Surprisingly, DNA-PKcs with NU7441 not only blocked DNA-PKcs localization but also abrogated the expression of LAT at the IS and reduced the interaction between DNA-PKcs and LAT (Figures 2C-2H). To further validate that DNA-PKcs inhibition impacts LAT IS localization, we used short hairpin RNA (shRNA) methods to knock down DNA-PKcs expression in Jurkat T cells and analyzed LAT expression at the plasma membrane. Similar to our previous findings, loss of DNA-PKcs expression significantly reduced LAT expression at the plasma membrane (Figures 2I-2L). This relationship between LAT and DNA-PKcs was further confirmed in primary human CD3^+^ T cells isolated from the commercially available human peripheral blood mononuclear cells. Activation with αCD3/CD28 stimulated the localization of LAT at the plasma membrane, which was reduced with NU7441 treatment (Figures S3A and S3B). These findings indicate a mechanism by which DNA-PKcs is required for the translocation or retention of LAT at the IS
PHOSPHORYLATION AT LAT S224 AND S241 IS NOT REQUIRED FOR PROLIFERATION, BUT IT IS FOR IL-2 PRODUCTION
We next investigated the relevance of the phosphorylation sites S224 and S241 to LAT activity and T cell function. To achieve this, we generated mCherry-tagged lentiviral expression vectors containing serine-to-alanine mutations at S224 and S241, designated as S224A and S241A, respectively, and a double mutant with both S224 and S241 mutated to alanines (S2A). These vectors, along with vectors expressing wild-type (WT) LAT, were transduced into the LAT-deficient Jurkat T cell line J.LAT, previously generated by the Arthur Weiss laboratory.^27^ Following transduction, the expression of WT and mutant LAT was validated using flow cytometry for mCherry expression and western blot for LAT protein levels (Figures S4A and S4B).

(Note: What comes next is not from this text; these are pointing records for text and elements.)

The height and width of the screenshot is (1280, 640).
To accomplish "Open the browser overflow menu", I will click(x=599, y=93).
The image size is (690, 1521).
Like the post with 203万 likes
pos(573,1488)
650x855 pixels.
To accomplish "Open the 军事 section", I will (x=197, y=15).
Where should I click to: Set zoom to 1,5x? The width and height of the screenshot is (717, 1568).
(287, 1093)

First, we assessed whether the loss of phosphorylation at these sites affects proliferation. J.LAT cells reconstituted with either WT LAT or the mutants (S224A, S241A, or S2A) expectedly proliferated at rates similar to the parental E6.1 Jurkat T cell line (Figures S5A and S5B), as loss of LAT in J.LAT cells was previously reported to not alter proliferation.^27^
Next, we evaluated the impact of the phosphorylation mutations on IL-2 production. After transduction, T cells were activated with αCD3/CD28, and supernatant cytokine levels were quantified using ELISA. While untransduced J.LAT cells were unable to produce measurable levels of the cytokine, J.LAT cells reconstituted with WT LAT produced significant amounts of IL-2 following activation. In contrast, reconstitution with the S224A, S241A, or S2A mutants did not rescue IL-2 production with levels comparable to untransduced J.LAT cells (Figure 3A). These data indicate that phosphorylation of serines S224 and S241 is crucial for regulating T cell signaling pathways.

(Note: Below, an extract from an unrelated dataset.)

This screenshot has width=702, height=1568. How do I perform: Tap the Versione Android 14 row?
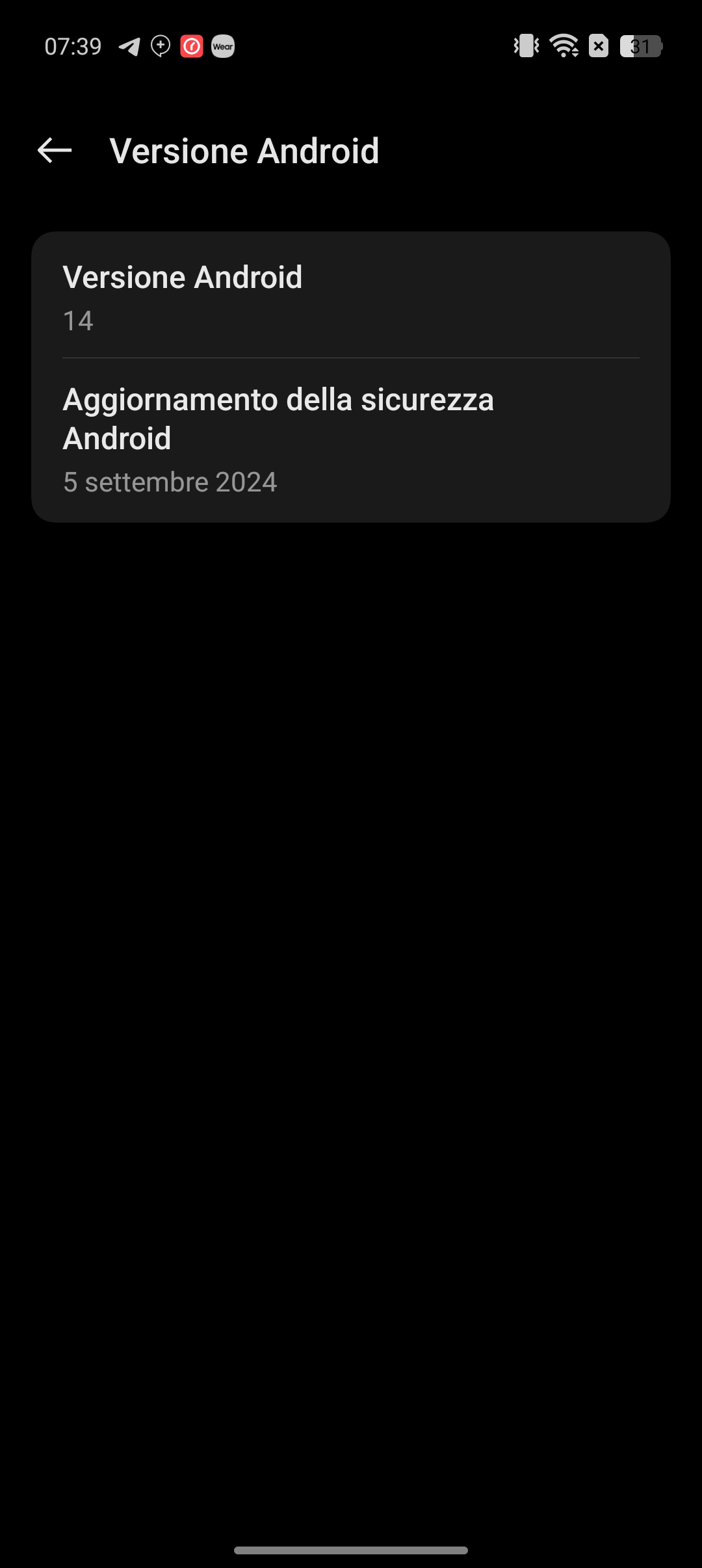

Phosphorylation at S224 and S241 impacts the LAT signalosome protein composition
Once LAT localizes to the plasma membrane, tyrosines in its cytoplasmic tail, specifically Y132, Y171, and Y191, undergo phosphorylation by the kinase ZAP70.^5^ These residues then serve as docking sites for various signaling proteins that constitute the signalosome. The protein composition of the signalosome dictates downstream signaling pathways and ultimately determines how a T cell responds to an antigen.^6^ Analysis of these tyrosine phosphorylation sites following αCD3/CD28 stimulation revealed that phosphorylation at Y132, Y171, and Y191 was prevented in J.LAT cells reconstituted with either the S241A or S2A mutants, but not with S224A or WT LAT (Figures 3B and 3C). Interestingly, inhibition of DNA-PKcs with NU7441 did not block tyrosine phosphorylation, indicating that other kinases are capable of phosphorylating these serines. This was supported by the observation that treatment of Jurkat T cells with the pan-PI3K inhibitor LY294002 blocked phosphorylation at Y132, Y171, and Y191 (Figures 3D and 3E)

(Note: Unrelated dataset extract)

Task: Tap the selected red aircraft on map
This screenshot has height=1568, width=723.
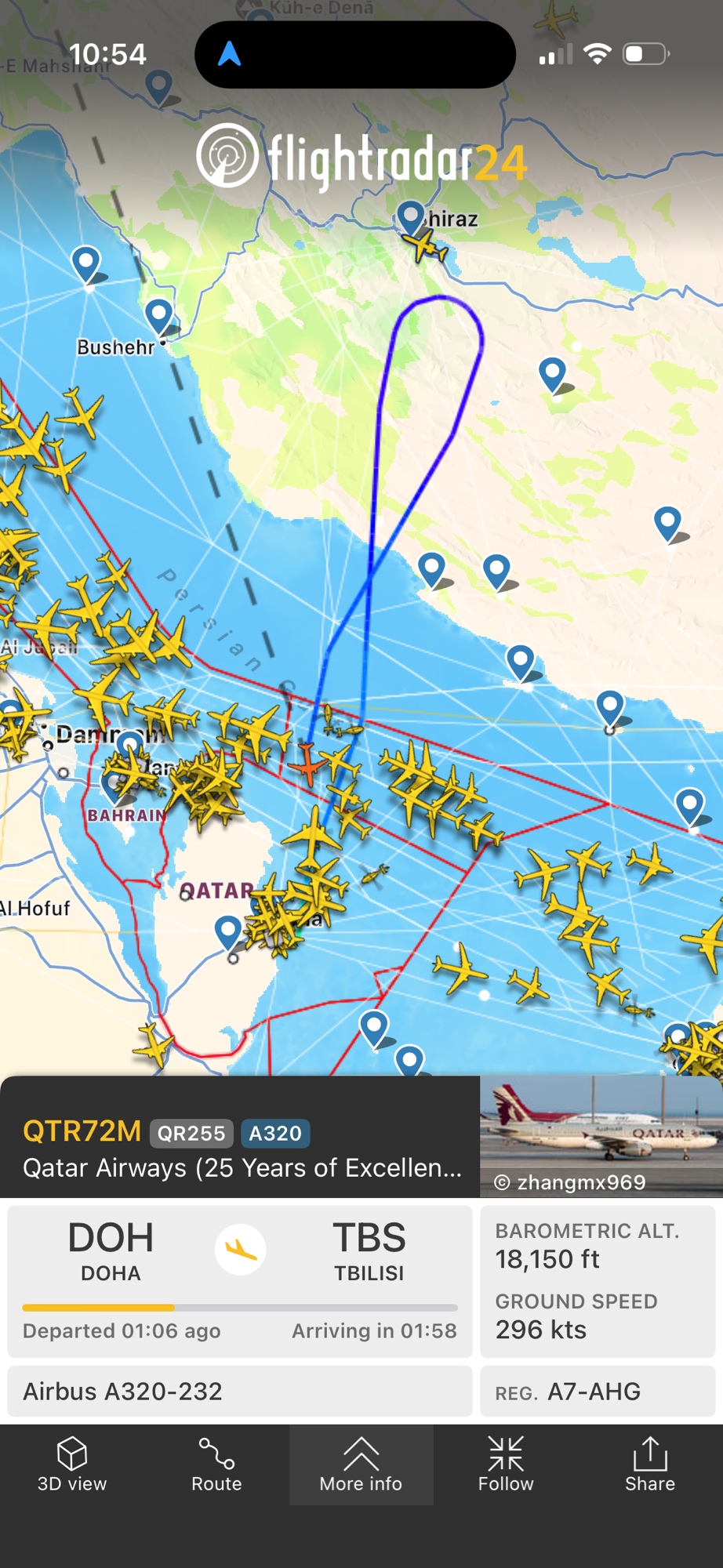Action: (307, 764)
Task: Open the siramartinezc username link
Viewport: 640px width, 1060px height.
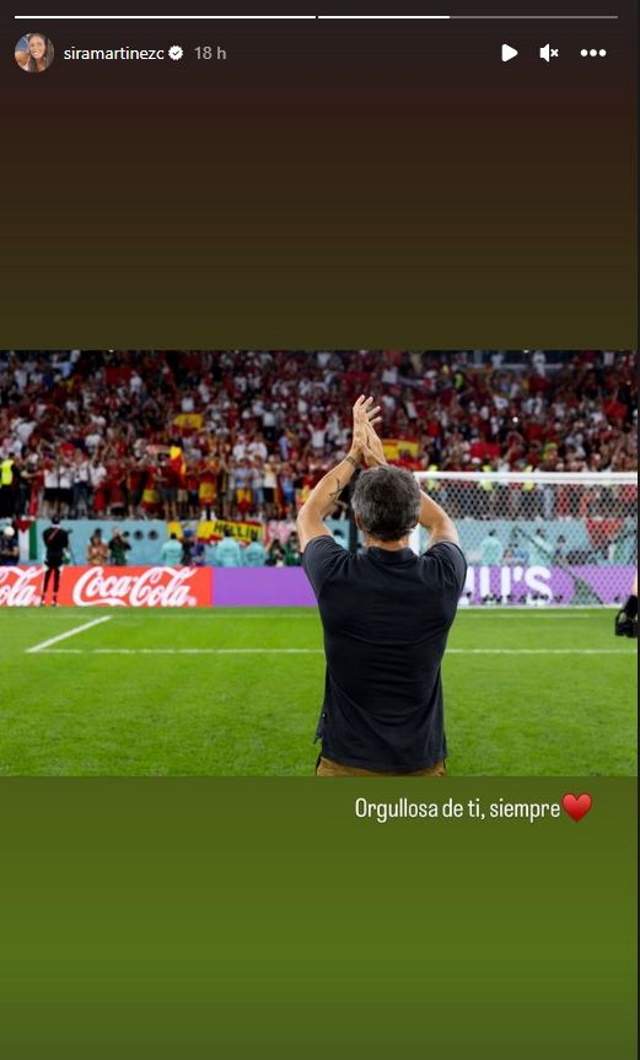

Phosphorylation of these tyrosines is known to impact the binding of key LAT signalosome proteins, such as PLCγ and GADS (GRB2-related adaptor protein).^6,9^ Therefore, we investigated whether mutations at S224 or S241 hindered the binding of these proteins to LAT. Co-immunoprecipitation (coIP) experiments performed in J.LAT cells reconstituted with WT LAT demonstrated binding between LAT and PLCγ and GADS following αCD3/CD28 activation, as expected. However, the S241A and S2A mutants were unable to interact with GADS (Figure 4A). Since LAT indirectly binds to SLP-76 through its interaction with GADS, we also observed that the S241A and S2A mutants consequently prevented the interaction of SLP-76 with the LAT complex (Figure 4A).^28^ These findings indicate that phosphorylation of S241 is critical for the binding of proteins to LAT and regulates the composition of the signalosome.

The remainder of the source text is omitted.